DIGITAL LIBRARY
ENHANCING MEDICAL CURRICULA VIA ONLINE PROBLEM BASED LEARNING – EXPERIENCES USING WEB 2.0 TECHNOLOGIES
1 Aristotle University of Thessaloniki (GREECE)
2 Democritus University of Thrace (GREECE)
About this paper:
Appears in: INTED2009 Proceedings
Publication year: 2009
Pages: 5221-5230
ISBN: 978-84-612-7578-6
ISSN: 2340-1079
Conference name: 3rd International Technology, Education and Development Conference
Dates: 9-11 March, 2009
Location: Valencia, Spain
Abstract:
During the last few decades, medical education is shifting is increasingly embracing active learning approaches. This shift from teaching to learning is also strongly related to an involvement of information and communication technology, and especially the Internet and the Web. The emergence of Web 2.0 is indeed being stressed as a promising tool for advanced support of medicine and medical education. Although Web 2.0 emphasizes on participation, in its early days is still used in the majority of cases to hold and provide content (albeit created dynamically and via peer participation and collaboration) and then systematically deliver it to students.

In this paper, we propose the use of wikis and blogs not just for creation and promotion of information, but as active tools to support problem based learning in medicine, while creating new knowledge and new educational experiences. The approach is based on a blended learning scheme, where e-learning is actually complimentary to traditional classes (lectures, demos and labs), and it utilises the SCORM standard within an open source learning environment (Moodle).

Specific objectives of this work include: (a) deploy problem-based sessions in virtual teams, where both students and instructors may be located in remote institutions; (b) provide tools for student inquiry and collaboration; and (c) provide mechanisms for continuous monitoring and evaluation, that would address direct knowledge, as well as tacit competencies targeted via PBL.
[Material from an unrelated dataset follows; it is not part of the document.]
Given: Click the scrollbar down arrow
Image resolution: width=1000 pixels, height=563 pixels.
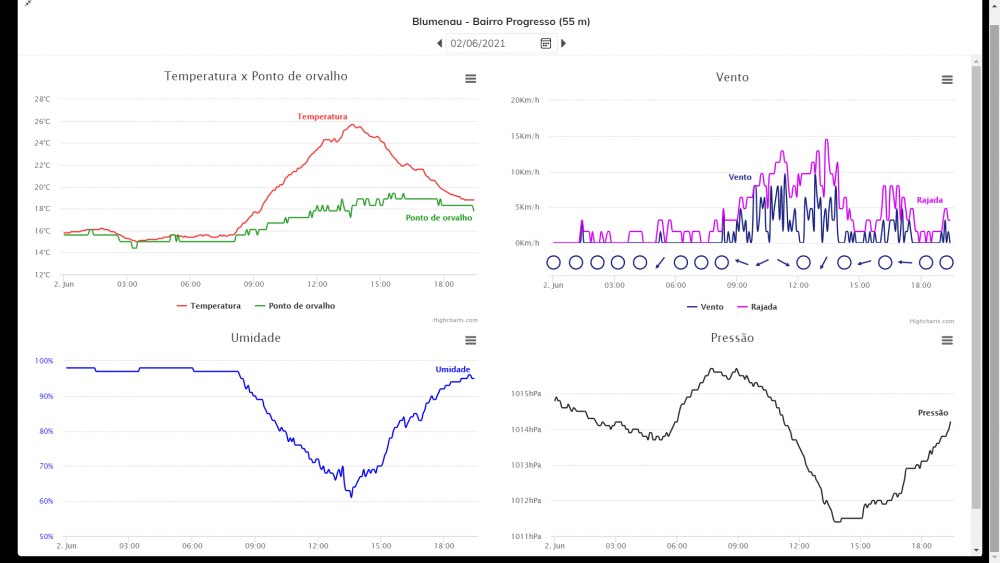Looking at the screenshot, I should coord(976,550).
Our approach combines collaborative tools such as wikis, blogs and forums in order to provide problem based learning solely on the web. In these PBL sessions, instruction is performed by an interdisciplinary team of experts from remote institutions, while the group of learners can be students from the same or different institutions within the consortium. Instructors collaboratively develop a problem in a wiki. Discussion is initiated via a problem’s blog or forum, where students and instructors collaborate to analyse the problem, identify conquered knowledge and plan actions for problem solving. Then students search (via the web and not only) and collaborate to solve the case via the wiki. Student activities, progress and more importantly gained experience and competences are recorded, shared and commended on via their personal blogs. The entire learning episode and all its steps (with the final problem/answer deployment) are recorded, commended on and monitored via the wiki (final and intermediate versions) and the participants’ blogs.

Evaluation via anonymous student questionnaires emphasising on the use of Web 2.0 tools indicates that students were quite satisfied by this approach, and were happy with the collaboration opportunities offered to them. Most of them admitted that they were tempted to “read what others have contributed in their own personal blogs”. In addition, they believed that they found the student collaboration opportunities offered by the system tools quite useful and enhancing the overall learning process.

Evaluation results indicates that Web 2.0 technologies have a major role to play within the educational arena. Work in progress elaborates on mechanisms to process and analyze the learning process as recorded in personal blogs of our approach so as to extract meaningful information about capturing expert’s practical skills and monitoring learner’s progress in learning.
Keywords:
web 2, 0 technology, blogs wikis, discussion forums, active learning, standards, medical education.